Assigned task >> Check each line of the records for "resolution"; collect those that have it.

Records to process >>
• • • •

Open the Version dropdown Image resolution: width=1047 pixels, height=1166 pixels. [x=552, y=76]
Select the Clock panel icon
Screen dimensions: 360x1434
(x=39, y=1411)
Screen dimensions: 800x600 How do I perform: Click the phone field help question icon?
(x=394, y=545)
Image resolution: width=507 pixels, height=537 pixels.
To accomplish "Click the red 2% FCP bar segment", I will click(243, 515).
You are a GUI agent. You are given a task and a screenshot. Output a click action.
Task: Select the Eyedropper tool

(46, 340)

• • • •

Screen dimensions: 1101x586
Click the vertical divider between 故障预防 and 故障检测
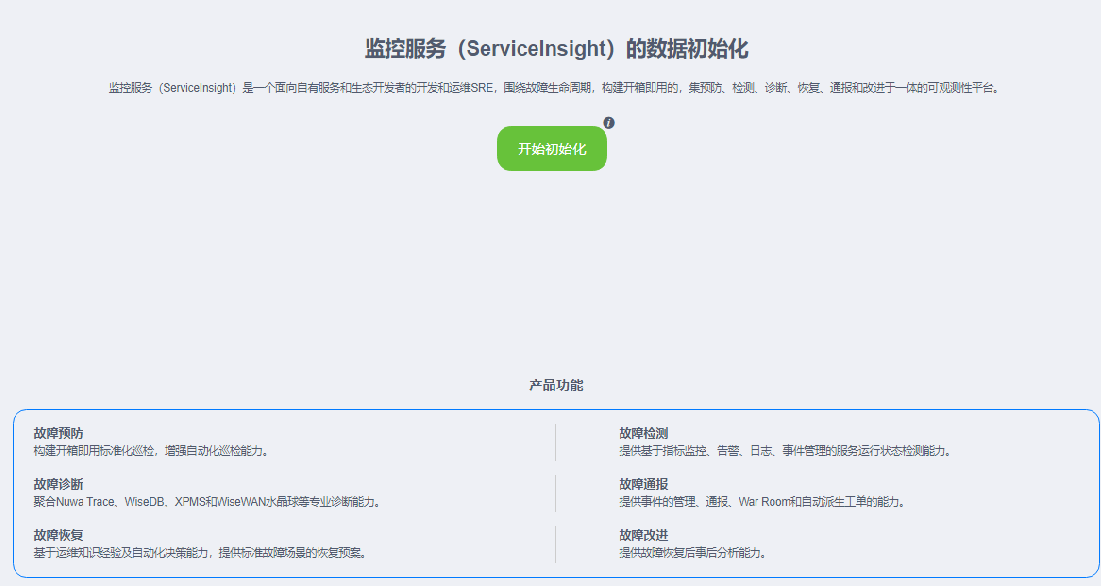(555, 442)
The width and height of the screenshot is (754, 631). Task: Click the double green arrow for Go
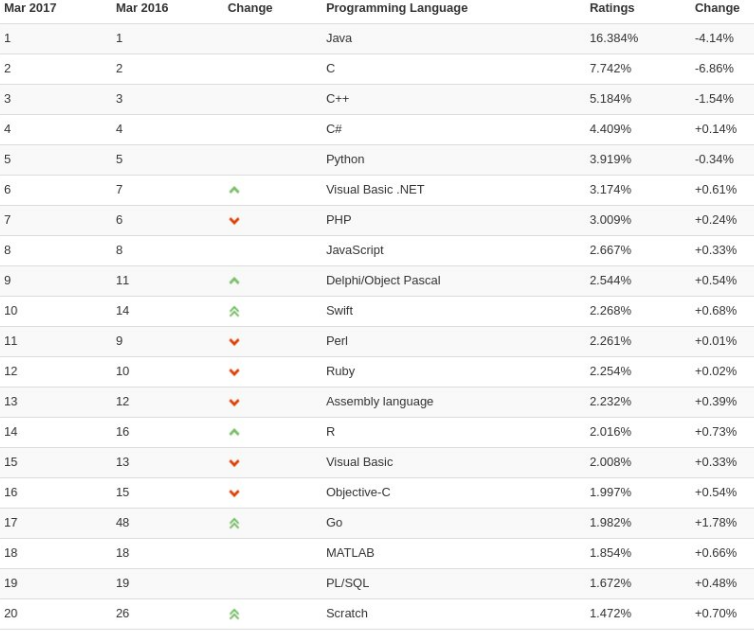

• • • •

Exercise response >>
Open the Version dropdown Image resolution: width=1047 pixels, height=1166 pixels. [x=552, y=76]
Image resolution: width=507 pixels, height=537 pixels.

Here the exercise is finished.